One-Pot System and Process

One or more embodiments of the present disclosure comprise a container, in a one-pot metal extraction and electrodeposition apparatus. The apparatus, or system, comprises: 1) a high temperature resistant, corrosion resistant outer crucible, wherein the outer crucible comprises non-porous glassy carbon material, or non-porous ceramic-filled graphite or quartz or a nonporous ceramic material; 2) a high temperature resistant, corrosion resistant inner crucible centered within a bottom of the outer crucible, wherein the inner crucible is cathodic (i.e. functions as a cathode in an electric circuit), and the inner crucible comprises porous graphite or non-porous glassy carbon material or a non-porous ceramic-filled graphite; 3) a molten salt within the inner crucible produced by combining a low melting aerated chloride salt and metal ore or slag; 4) an anode rod positioned vertically within the inner crucible; 5) a power supply operatively connected to the inner crucible cathode and the anode rod; and, 6) a means to stir for continuously mixing the molten salt and slag/ore within the inner crucible.


This one-pot method has been tested for copper extraction and electrodeposition but should work for any metal whose formal reduction potential is more positive than the reduction potential of the most noble metal ion in a molten chloride salt (for example, in NaCl KCl ZnCl2, it is the reduction potential of zinc, which is −0.76 V versus NHE) and less than the reduction potential of oxygen, the most aggressive oxidant in air, whose reduction potential is 1.2 V versus NHE. Clearly desirable metals can be processed including gold, silver, nickel, etc.

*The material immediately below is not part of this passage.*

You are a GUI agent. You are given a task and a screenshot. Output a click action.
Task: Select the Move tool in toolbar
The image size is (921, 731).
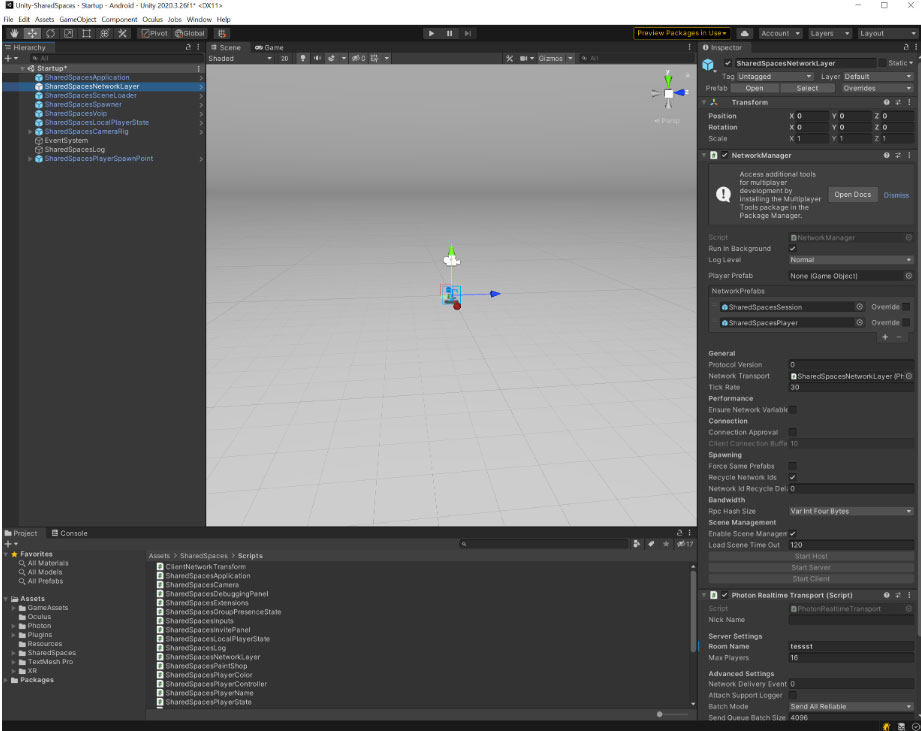point(32,33)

Multi-Crucible System and Process

Various embodiments of the present disclosure also comprise environmentally friendly processes for extracting and depositing metals from ore and/or slag, while using a plurality of crucibles, vessels, reactors, containers, etc. The multi-crucible system and process is suitable for full scale manufacturing operations that extract and deposit large quantities of metal from ore and/or slag.


The various embodiments of the multi-crucible system comprise the following components: a mixing crucible able to heat and dissolve metal in slag and/or ore that is aerobically mixed with a low vapor-pressure molten salts or ionic liquid; a mechanism to remove the undissolved slag or ore from the mixture (e.g. by filtration or decanting); an electro-chemical reactor able to conduct electro-deposition to remove the pure metal from the liquid solution by depositing it on a cathode electrode.


The electro-chemical reactor comprises: a high temperature resistant crucible storing the liquid solution; a cathode electrode and an anode electrode (e.g. graphite) connected to a direct current power supply on an upper end, and immersed in the liquid solution on a bottom end; and, one or more valves to drain the electrified liquid solution from the reactor crucible and into a movable re-cycle tank.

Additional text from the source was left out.